We weren’t thinking about Italians anymore. We weren’t thinking about world politics. We weren’t thinking about paying bills, or relationships, or who’s feeding the dog, or anything else except breathing hard in the thinner air and making the key movements and decisions necessary to go up. We were having fun.

If we kept pace we’d make the summit before sunset. Micah’s last block of leads started at around 19,000 feet. He stood on a snow dollop and psyched up to pull on cold, wet rock shoes. “Grit your teeth, boy!” I hollered in my best cowboy impression.

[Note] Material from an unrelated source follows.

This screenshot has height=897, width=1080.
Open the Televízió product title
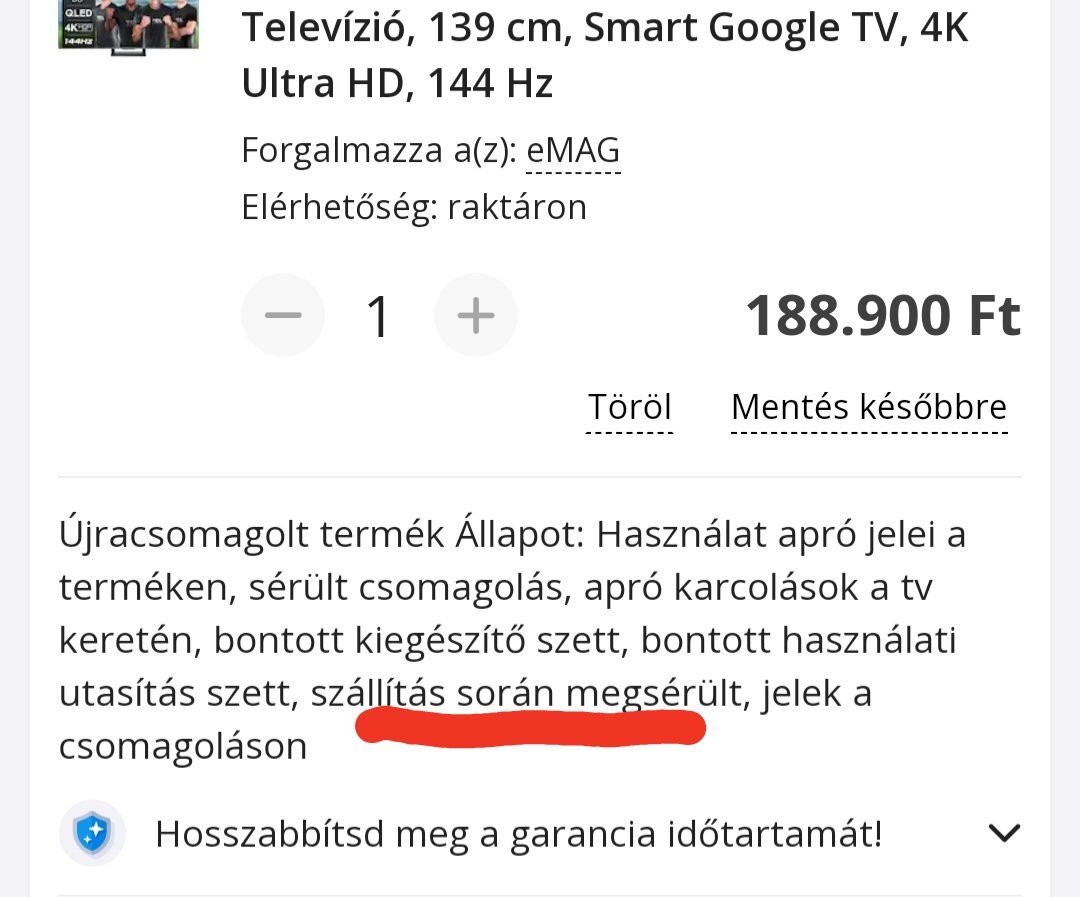(x=605, y=55)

Three pitches later I found myself gritting my own teeth. I was standing at a small stance and belaying Micah on a traverse when the lights went out with a bang. As I opened my eyes, shards of ice and snow crystals were still cascading around me and I was on my knees. I was looking straight down into a crack on the inside of the small ledge. I instinctively stuck my gloved fingers into the crack and held on until my wits came back. Then I heard Micah yelling to see if I was okay.

“Yeah, I think so,” I yelled back.

A hunk of ice had slid off the summit. The end result was fairly minor: a cracked helmet and a solid headache for the duration of the route.

On August 11, an hour after the helmet cracking, we were on the summit. There had been real climbing all the way to the last five feet. We were elated. To the north we could see K2, Gasherbrum IV, and Broad Peak. And to the south we gazed into the Zanskar’s forbidden areas, mountains still closed to Westerners but that should surely hold some world-class objectives.

Climb now and deal with the consequences later, I had said. In the end, after an initial awkward homecoming at base camp, we made friends with the Italians. We shared our rum. They shared their imported meats and cheeses. And Raju, their Krishna-like liaison officer, taught us to blow giant fireballs with kerosene (not recommended to those with a sensitive palate). Our trivial international conflict had been diffused with a good ol’ party. Intoxicated, we wished the same for India and Pakistan.

Summary:

Area: Zanskar, India

Ascent: First ascent of the Shafat Fortress (ca 19,500') via the east face, the Colorado

Route (1,000m, VI 5.11 M6 Cl), by Jonny Copp and Micah Dash, August 8–12, 2007.

Note About the Author:

Jonny Copp is a climber, photographer, and founder of the Boulder Adventure Film Festival and Dirt Days Environmental Fair. He was born in Singapore in 1974 and has lived in Boulder, Colorado, for 15 years. He credits his best ascents to great partnerships and friends who can laugh in the midst of a great struggle.

The climbers are grateful for the American Alpine Club’s Lyman Spitzer Cutting-Edge Awards and W.L. Gore’s Shipton-Tilman Grant for making this trip possible.